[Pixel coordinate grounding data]
- - - - - - -

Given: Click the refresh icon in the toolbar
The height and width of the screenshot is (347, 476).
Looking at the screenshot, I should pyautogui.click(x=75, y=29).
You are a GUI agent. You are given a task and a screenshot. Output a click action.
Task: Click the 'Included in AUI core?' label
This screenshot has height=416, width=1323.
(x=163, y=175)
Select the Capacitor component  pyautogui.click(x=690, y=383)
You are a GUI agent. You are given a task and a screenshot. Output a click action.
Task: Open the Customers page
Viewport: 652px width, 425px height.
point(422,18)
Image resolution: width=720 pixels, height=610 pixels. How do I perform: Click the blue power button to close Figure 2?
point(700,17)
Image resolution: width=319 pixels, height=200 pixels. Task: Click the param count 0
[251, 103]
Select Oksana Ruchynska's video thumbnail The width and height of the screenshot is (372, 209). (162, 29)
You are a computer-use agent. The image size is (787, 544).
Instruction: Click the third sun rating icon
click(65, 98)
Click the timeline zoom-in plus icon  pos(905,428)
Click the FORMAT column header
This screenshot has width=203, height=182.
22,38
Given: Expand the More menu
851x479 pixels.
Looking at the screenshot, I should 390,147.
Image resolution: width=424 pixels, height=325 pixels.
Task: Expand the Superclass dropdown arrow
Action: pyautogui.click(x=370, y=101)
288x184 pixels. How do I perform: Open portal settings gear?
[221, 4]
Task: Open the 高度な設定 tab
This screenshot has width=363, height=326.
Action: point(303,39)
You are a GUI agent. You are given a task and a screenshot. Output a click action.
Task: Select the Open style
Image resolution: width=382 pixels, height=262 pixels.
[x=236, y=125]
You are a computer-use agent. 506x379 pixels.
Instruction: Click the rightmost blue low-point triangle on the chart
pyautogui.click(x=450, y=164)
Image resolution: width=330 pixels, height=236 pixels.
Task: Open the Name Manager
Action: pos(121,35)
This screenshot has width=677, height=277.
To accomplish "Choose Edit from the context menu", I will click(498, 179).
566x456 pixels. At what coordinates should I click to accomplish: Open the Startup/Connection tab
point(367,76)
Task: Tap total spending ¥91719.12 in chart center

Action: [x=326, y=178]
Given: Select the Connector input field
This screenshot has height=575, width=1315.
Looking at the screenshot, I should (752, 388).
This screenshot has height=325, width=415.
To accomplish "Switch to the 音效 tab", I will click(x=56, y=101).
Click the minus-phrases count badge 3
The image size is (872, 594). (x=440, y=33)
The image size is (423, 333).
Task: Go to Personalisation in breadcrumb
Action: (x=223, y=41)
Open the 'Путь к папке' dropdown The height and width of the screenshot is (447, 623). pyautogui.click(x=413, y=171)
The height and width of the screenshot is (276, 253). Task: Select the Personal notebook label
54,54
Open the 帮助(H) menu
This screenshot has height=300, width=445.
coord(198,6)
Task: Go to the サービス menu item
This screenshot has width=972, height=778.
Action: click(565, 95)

- - - - - - -

→ **Activity**: Every entry above should be retyped exactly as it appears.

→ **Solution to this problem**:
Given: Click the refresh icon in the toolbar
The height and width of the screenshot is (347, 476).
Looking at the screenshot, I should pyautogui.click(x=75, y=29).
You are a GUI agent. You are given a task and a screenshot. Output a click action.
Task: Click the 'Included in AUI core?' label
This screenshot has height=416, width=1323.
(x=163, y=175)
Select the Capacitor component  pyautogui.click(x=690, y=383)
You are a GUI agent. You are given a task and a screenshot. Output a click action.
Task: Open the Customers page
Viewport: 652px width, 425px height.
point(422,18)
Image resolution: width=720 pixels, height=610 pixels. How do I perform: Click the blue power button to close Figure 2?
point(700,17)
Image resolution: width=319 pixels, height=200 pixels. Task: Click the param count 0
[251, 103]
Select Oksana Ruchynska's video thumbnail The width and height of the screenshot is (372, 209). (162, 29)
You are a computer-use agent. The image size is (787, 544).
Instruction: Click the third sun rating icon
click(65, 98)
Click the timeline zoom-in plus icon  pos(905,428)
Click the FORMAT column header
This screenshot has width=203, height=182.
22,38
Given: Expand the More menu
851x479 pixels.
Looking at the screenshot, I should 390,147.
Image resolution: width=424 pixels, height=325 pixels.
Task: Expand the Superclass dropdown arrow
Action: pyautogui.click(x=370, y=101)
288x184 pixels. How do I perform: Open portal settings gear?
[221, 4]
Task: Open the 高度な設定 tab
This screenshot has width=363, height=326.
Action: point(303,39)
You are a GUI agent. You are given a task and a screenshot. Output a click action.
Task: Select the Open style
Image resolution: width=382 pixels, height=262 pixels.
[x=236, y=125]
You are a computer-use agent. 506x379 pixels.
Instruction: Click the rightmost blue low-point triangle on the chart
pyautogui.click(x=450, y=164)
Image resolution: width=330 pixels, height=236 pixels.
Task: Open the Name Manager
Action: pos(121,35)
This screenshot has width=677, height=277.
To accomplish "Choose Edit from the context menu", I will click(498, 179).
566x456 pixels. At what coordinates should I click to accomplish: Open the Startup/Connection tab
point(367,76)
Task: Tap total spending ¥91719.12 in chart center

Action: [x=326, y=178]
Given: Select the Connector input field
This screenshot has height=575, width=1315.
Looking at the screenshot, I should (752, 388).
This screenshot has height=325, width=415.
To accomplish "Switch to the 音效 tab", I will click(x=56, y=101).
Click the minus-phrases count badge 3
The image size is (872, 594). (x=440, y=33)
The image size is (423, 333).
Task: Go to Personalisation in breadcrumb
Action: (x=223, y=41)
Open the 'Путь к папке' dropdown The height and width of the screenshot is (447, 623). pyautogui.click(x=413, y=171)
The height and width of the screenshot is (276, 253). Task: Select the Personal notebook label
54,54
Open the 帮助(H) menu
This screenshot has height=300, width=445.
coord(198,6)
Task: Go to the サービス menu item
This screenshot has width=972, height=778.
Action: click(565, 95)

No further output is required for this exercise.